While giving the historical background of the FGG Programme in Zimbabwe, achievements, challenges and the new twist, ZELA’s Joyce Machiri outlined the organisation’ several strategies that have been realised as a result of  Action Aid’ support and these have managed to bear positive outcomes. Communities especially community monitors’ capacities have been strengthened and some are now able to mobilise, organise, investigate rights violations and exert influence by demanding the realisation of Environmental, Economic, Social and Cultural Rights (EESCR).

The public interest environmental law organisation has in some instances resorted to public interest litigation on behalf of poor and disadvantaged communities affected by the activities of the state and or business in the exploitation of natural resources especially when alternative dispute resolution mechanisms have failed.
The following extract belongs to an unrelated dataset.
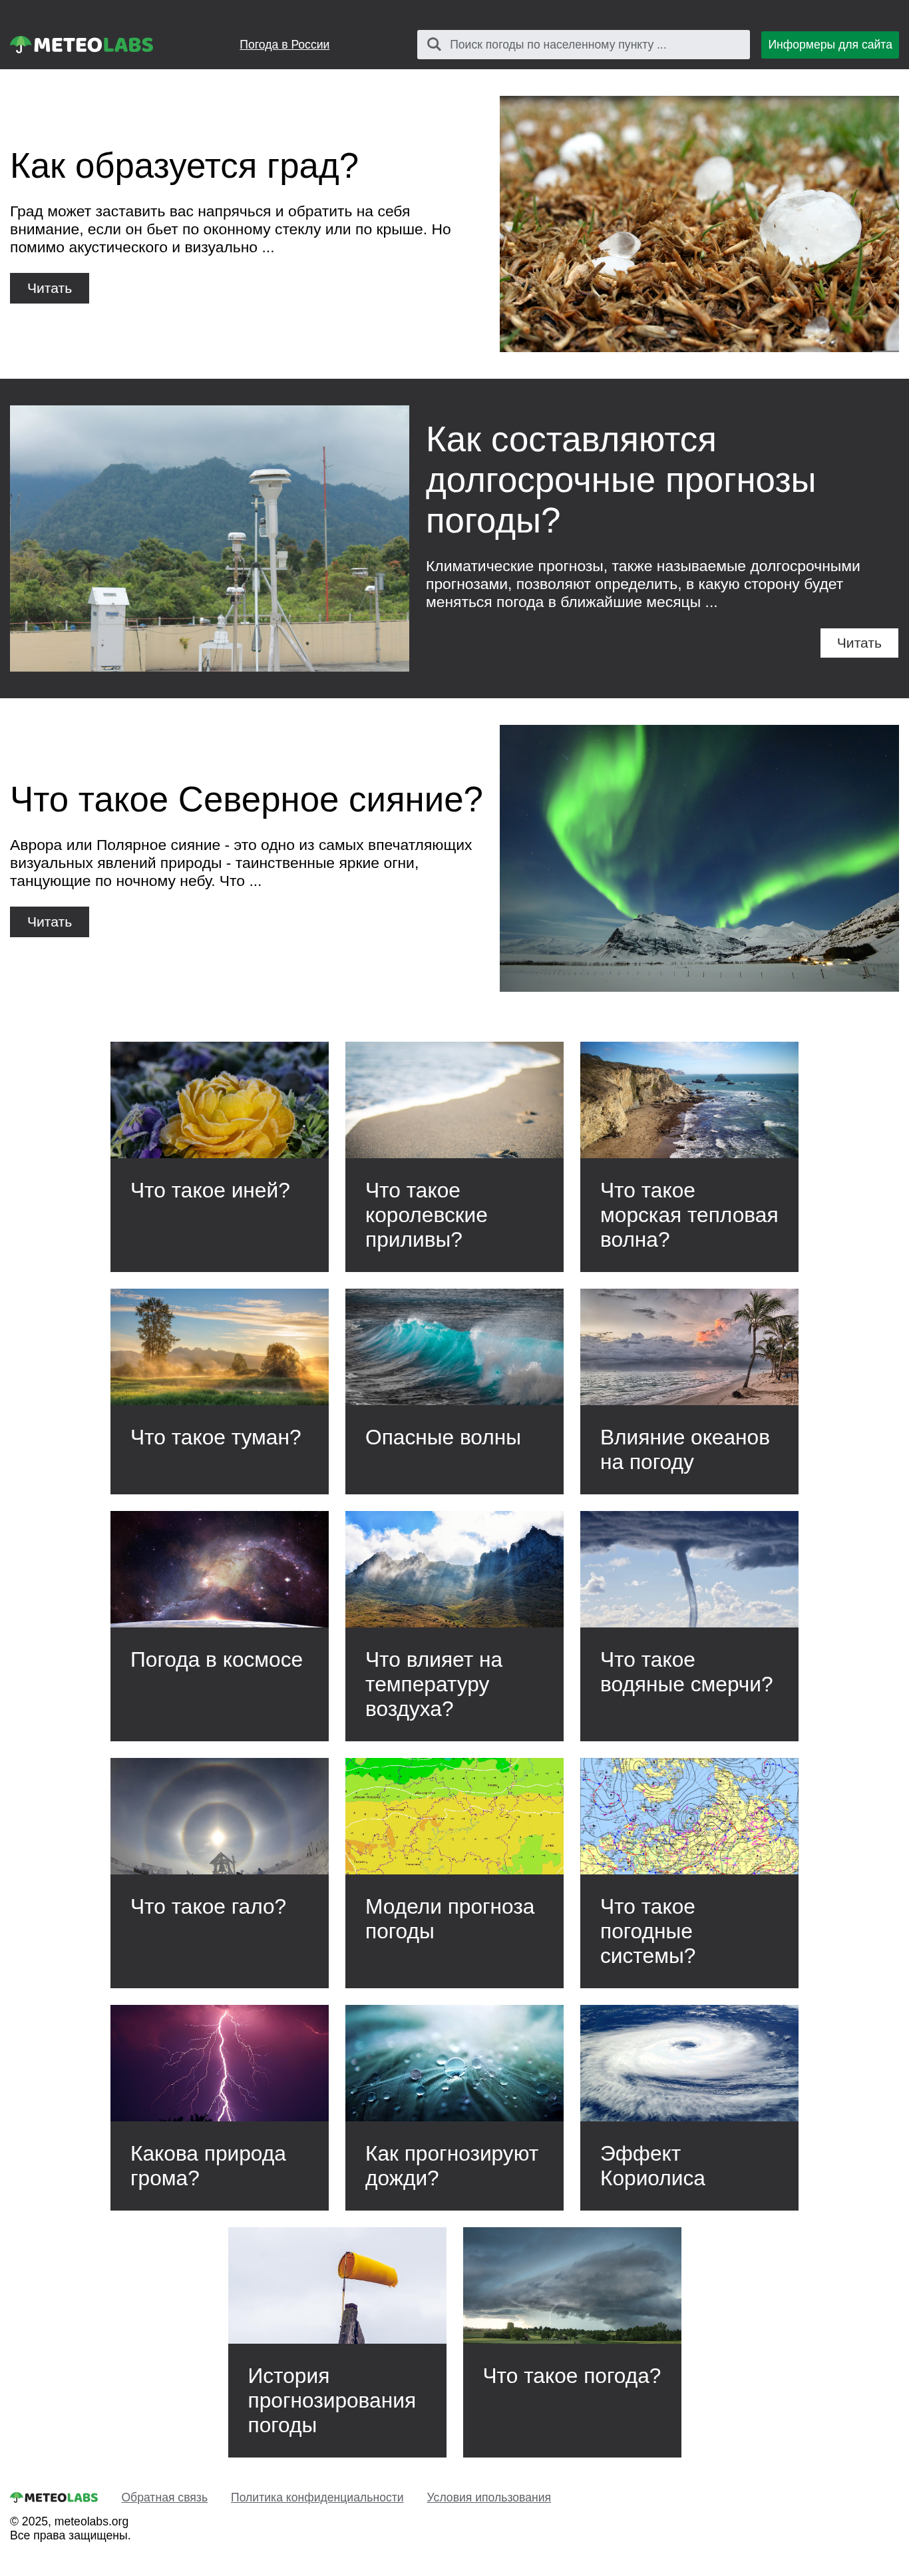909x2576 pixels.
Task: Open the "Что такое гало?" card
Action: pyautogui.click(x=219, y=1873)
It is however, pleasing to note that in search of remedy, litigation work has sometimes managed to provide access to restorative justice for communities.

The 1st and 2nd FGG Projects were hinged on building community and citizen capacity and awareness to demand, defend and assert their economic, environmental, social, and cultural rights (EESCR) against the government and mining corporates’ actions and inactions in mining areas. This resulted in many civic society organisations (CSOs), community-based organisations (CBOs), and grassroots groups being legally registered and able to assert their own rights, demanding accountability, and respect of their rights by the government and corporates. Simultaneously, these groups have upscaled their own programming on extractives and natural resource governance. This is evidenced by an increase in number of CSOs and CBOs programming on extractives due to the actions of ActionAid Zimbabwe and its partner the Zimbabwe Environmental Law Association (ZELA). This thus offers sound grounding for further programming where gaps and opportunities have been identified.

Under the 1st and 2nd FGG, the organisations used the mineral resources governance approach (MRGA) and Human Rights Based Approach (HRBA) to capacitate Civil Society Organisations (CSOs) and Community Based Organisations (CBOs) to amplify the collective voices of the people so that they defend, assert, and promote human and women’s rights, promote state and corporate accountability and achieve tax justice which is going to be continued on the FGG 3 project.